Markets have already priced in a 25 basis point cut. The focus now shifts to Jerome Powell’s comments, which investors will analyze closely for signals on the pace of further easing. Futures are currently pricing in almost 68 basis points of cuts by year-end.
Attention will also be on whether policymakers debated a larger 50 bps reduction, especially as President Donald Trump presses ahead with major economic reforms. His efforts have fueled concerns about the central bank’s independence.
In Asian trading hours, the currency market remained calm as traders avoided placing big bets before the Fed decision. The euro edged slightly lower to $1.1852, just under Tuesday’s four-year high of $1.18785.
Sterling held steady at $1.3642, close to its 2-1/2-month high. Weak British jobs data released Tuesday failed to shake market confidence that the Bank of England will keep rates unchanged this week.

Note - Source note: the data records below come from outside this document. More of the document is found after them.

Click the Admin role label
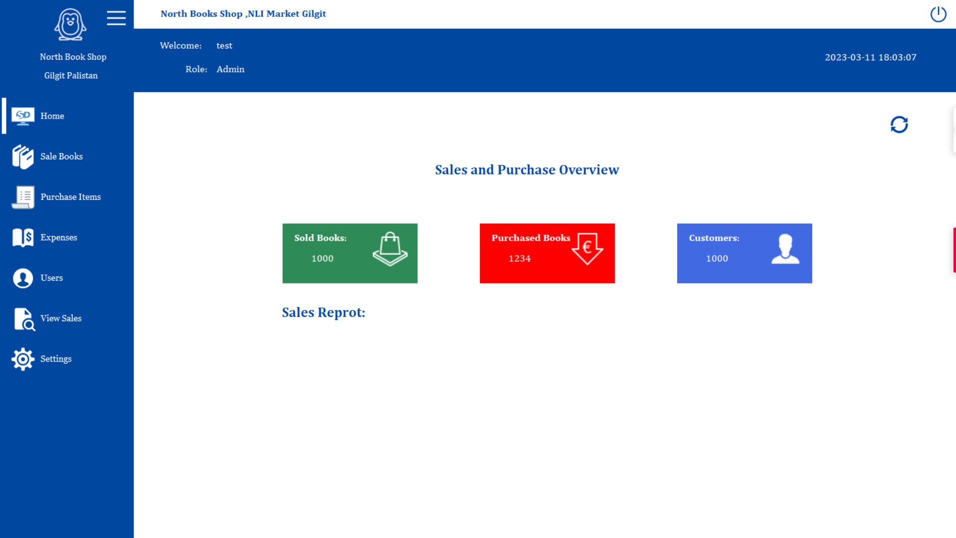This screenshot has height=538, width=956. click(230, 69)
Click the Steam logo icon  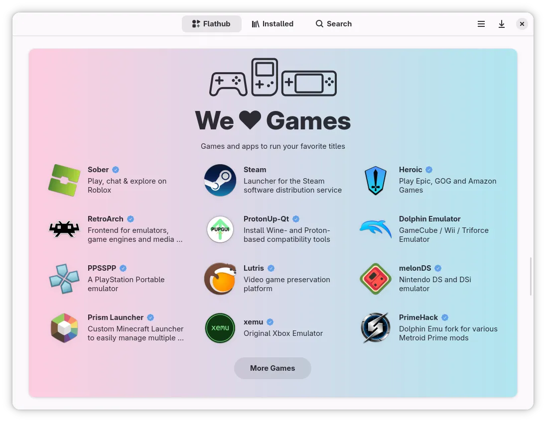coord(220,180)
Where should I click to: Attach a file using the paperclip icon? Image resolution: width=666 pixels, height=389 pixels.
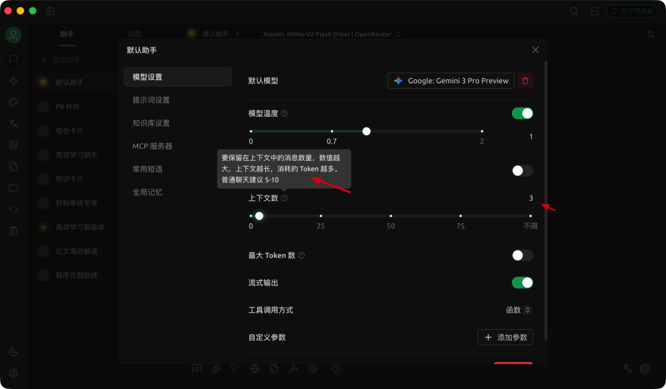215,369
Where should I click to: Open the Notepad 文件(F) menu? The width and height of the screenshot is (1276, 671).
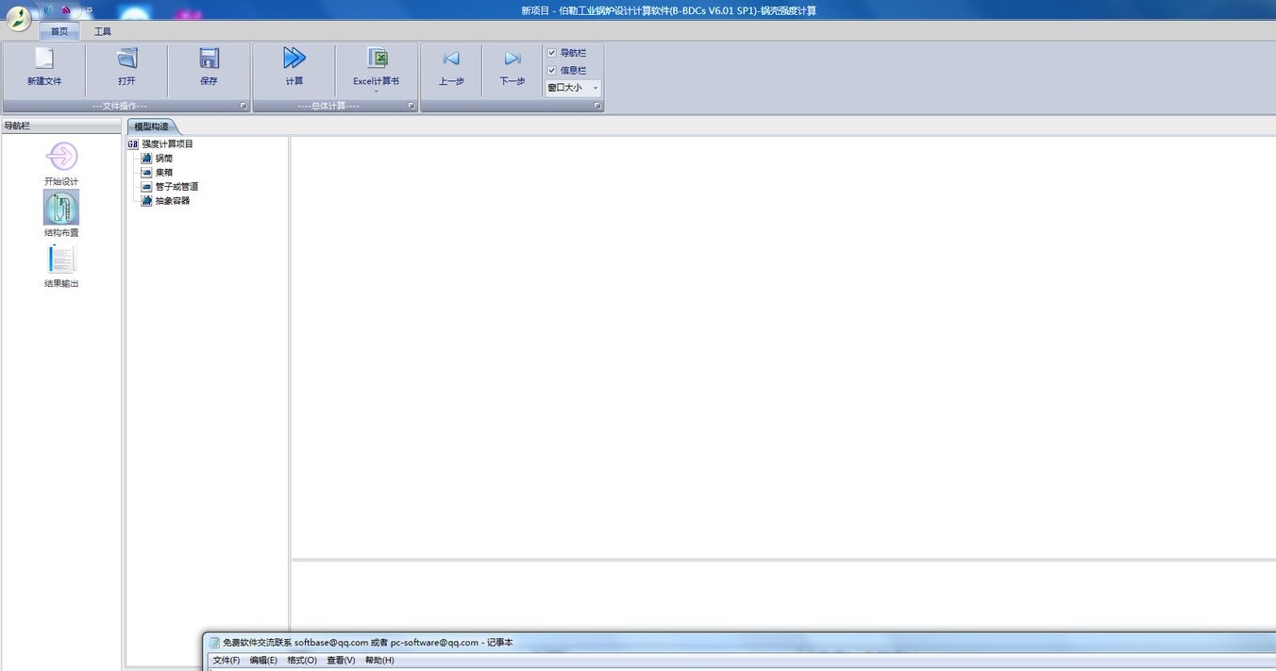227,661
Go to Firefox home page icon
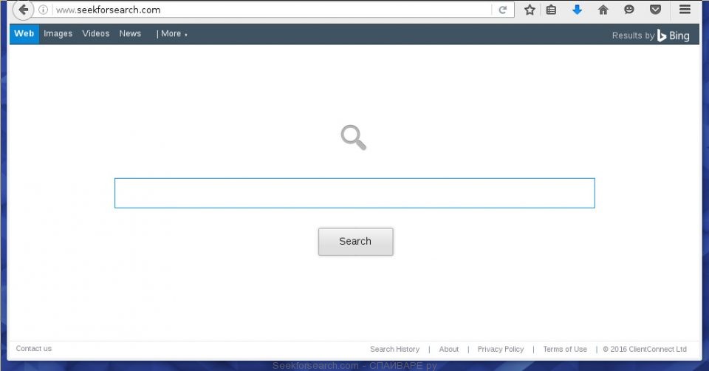The image size is (709, 371). pyautogui.click(x=603, y=10)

The U.S. dollar index, which tracks the greenback against six major peers, stood at 96.686, hovering near its lowest level since early July. It is down almost 11% this year, and investors anticipate more weakness despite a recent pause in the decline.

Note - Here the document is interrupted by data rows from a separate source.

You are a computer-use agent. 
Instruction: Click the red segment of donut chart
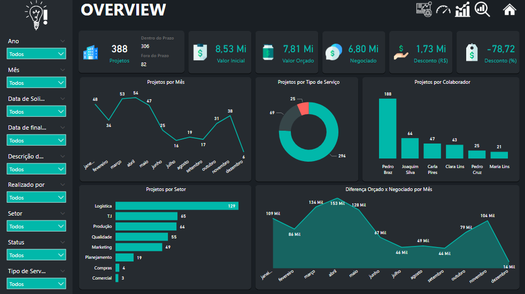tap(303, 108)
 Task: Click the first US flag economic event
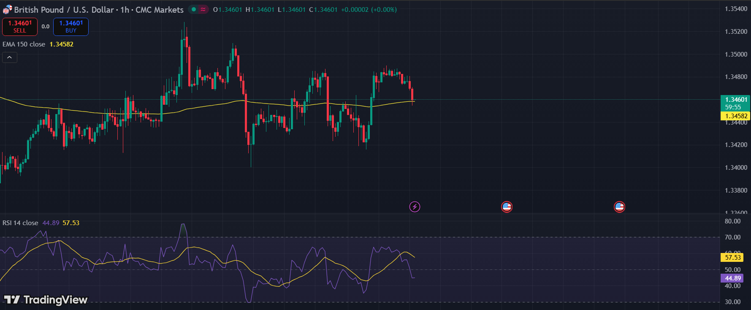point(507,207)
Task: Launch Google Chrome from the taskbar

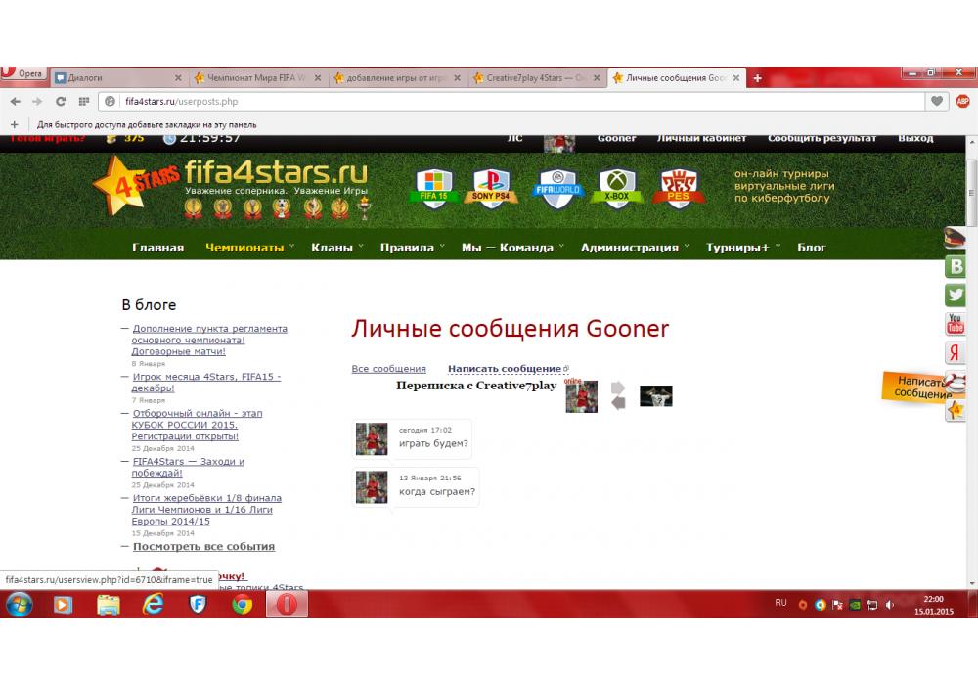Action: tap(242, 605)
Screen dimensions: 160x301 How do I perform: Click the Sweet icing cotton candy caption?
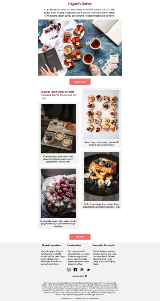pos(102,143)
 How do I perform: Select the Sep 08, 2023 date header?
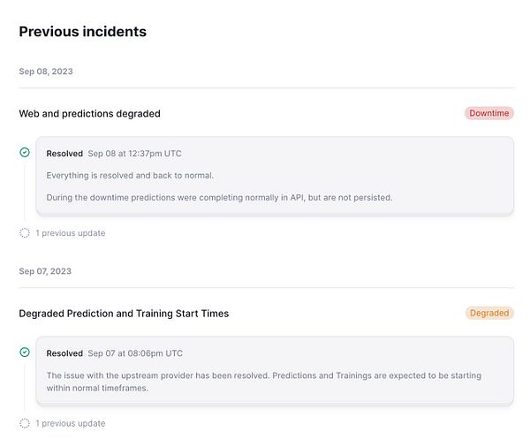coord(46,72)
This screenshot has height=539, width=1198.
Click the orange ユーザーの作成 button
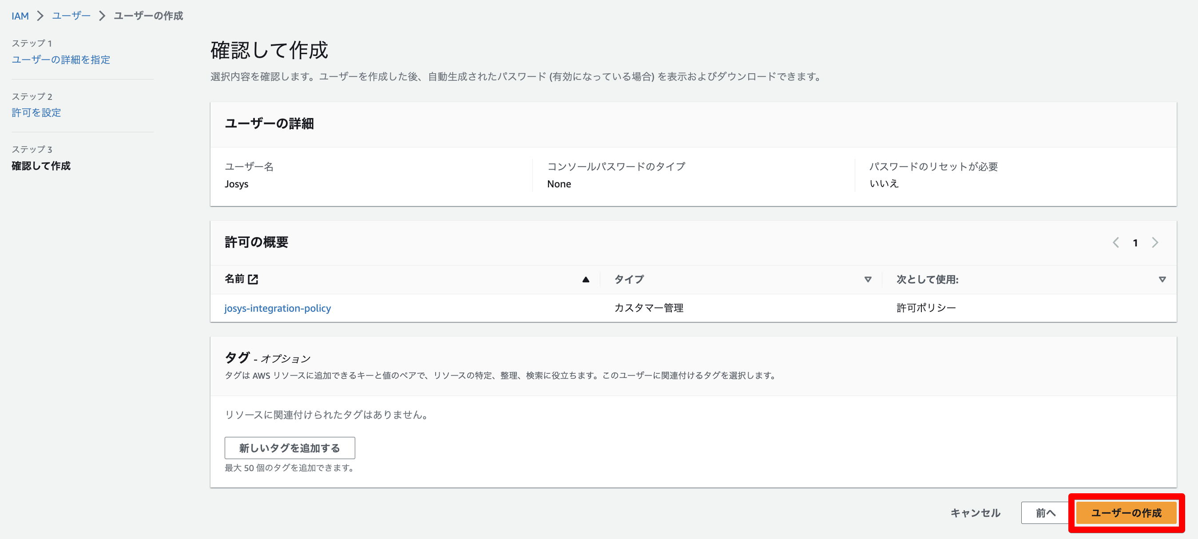tap(1126, 512)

Analysts warn the risk rally could be tested. “If Powell signals fewer cuts than the market expects, it may shake investor confidence,” said Laura Cooper, senior macro strategist at Nuveen. “With six cuts already priced in, the story isn’t about the size of the move this week but about how Powell outlines the path ahead.”
The Fed’s two-day meeting began Tuesday with new dynamics at the policymaker table. A federal appeals court recently blocked efforts to remove Fed Governor Lisa Cook, ensuring her participation in this week’s discussions.
Meanwhile, U.S. data showed retail sales rose more than expected in August, boosted by consumer spending on goods and dining. However, a weakening labor market and higher prices from tariffs remain risks to continued growth.
Elsewhere in the forex market, the Swiss franc eased slightly to 0.7869 per dollar, just off its decade high. The Australian dollar climbed to an 11-month high, trading at $0.6675. The Japanese yen strengthened to 146.22, its strongest in a month, before the Bank of Japan policy meeting on Friday. The BOJ is expected to hold rates steady.
Political uncertainty in Japan also looms large. On October 4, the Liberal Democratic Party will elect a new leader to replace outgoing Prime Minister Shigeru Ishiba. Analysts believe the BOJ is unlikely to act before the elections.
“Our base case is that the next rate hike could come in early 2026, as markets will want to see how new leadership unfolds,” said Howe Chung Wan, head of Asian fixed income at Principal Asset Management.